§ WHAT TO PRODUCE
The lines to return are those from the line holding "Viewport: 663px width, 442px height." through the last line of the entries below, both included, written exactly and without pictures.

Recorded data:

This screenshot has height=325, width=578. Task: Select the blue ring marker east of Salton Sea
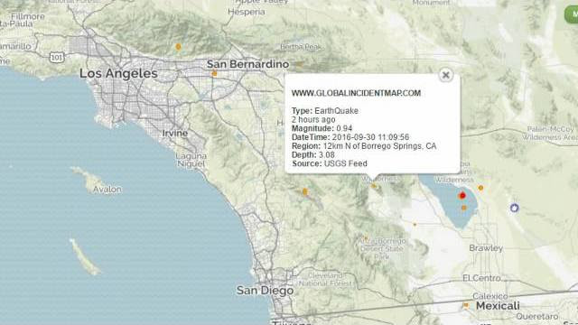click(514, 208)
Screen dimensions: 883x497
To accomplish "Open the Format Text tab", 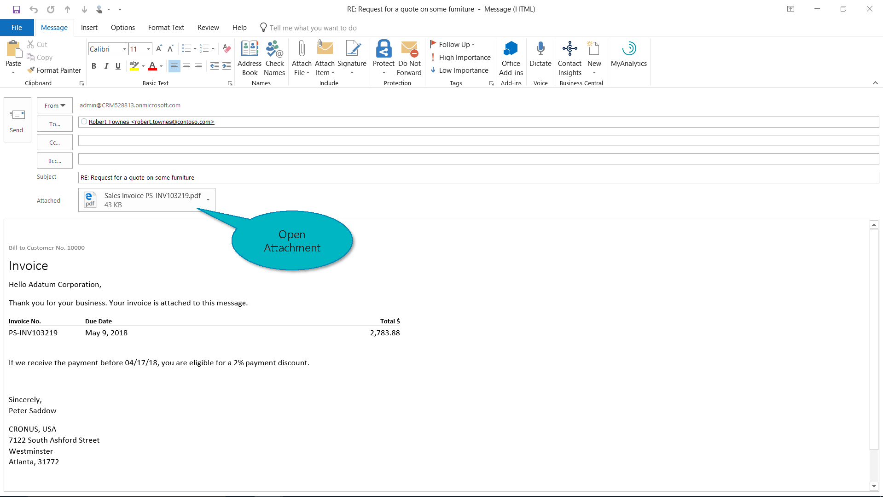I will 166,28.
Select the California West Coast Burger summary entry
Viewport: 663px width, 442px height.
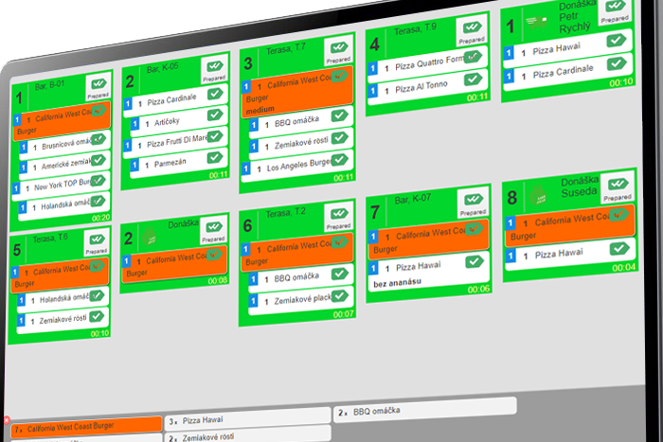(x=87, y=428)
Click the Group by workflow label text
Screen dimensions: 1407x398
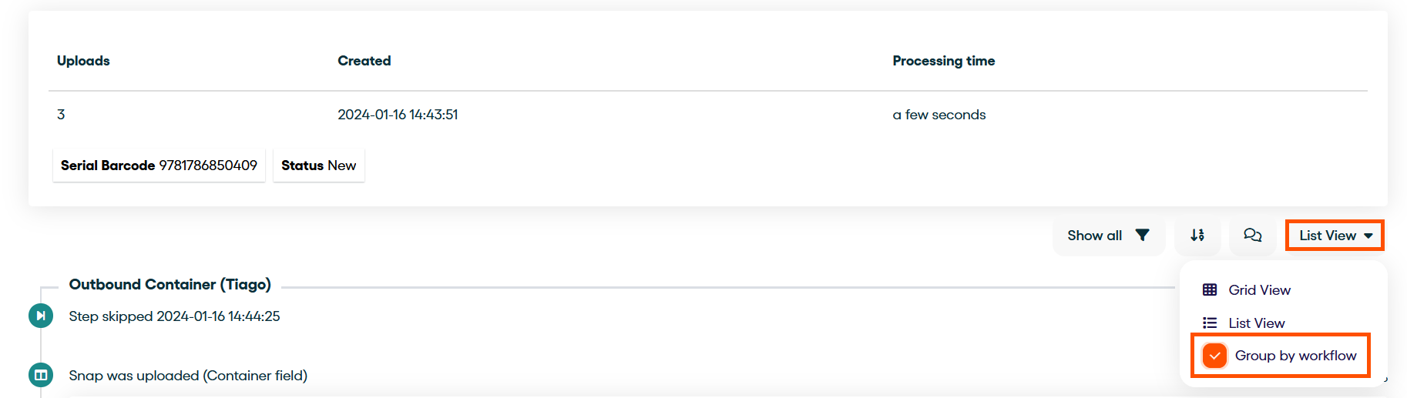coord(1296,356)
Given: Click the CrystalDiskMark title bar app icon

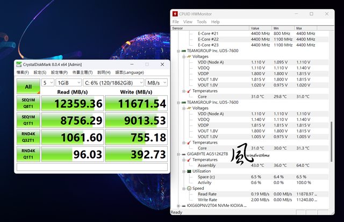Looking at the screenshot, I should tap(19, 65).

§ RESPONSE TO THIS TASK
Viewport: 663px width, 442px height.
(x=87, y=428)
Click the Group by workflow label text
Screen dimensions: 1407x398
coord(1296,356)
Given: Click the CrystalDiskMark title bar app icon

Looking at the screenshot, I should tap(19, 65).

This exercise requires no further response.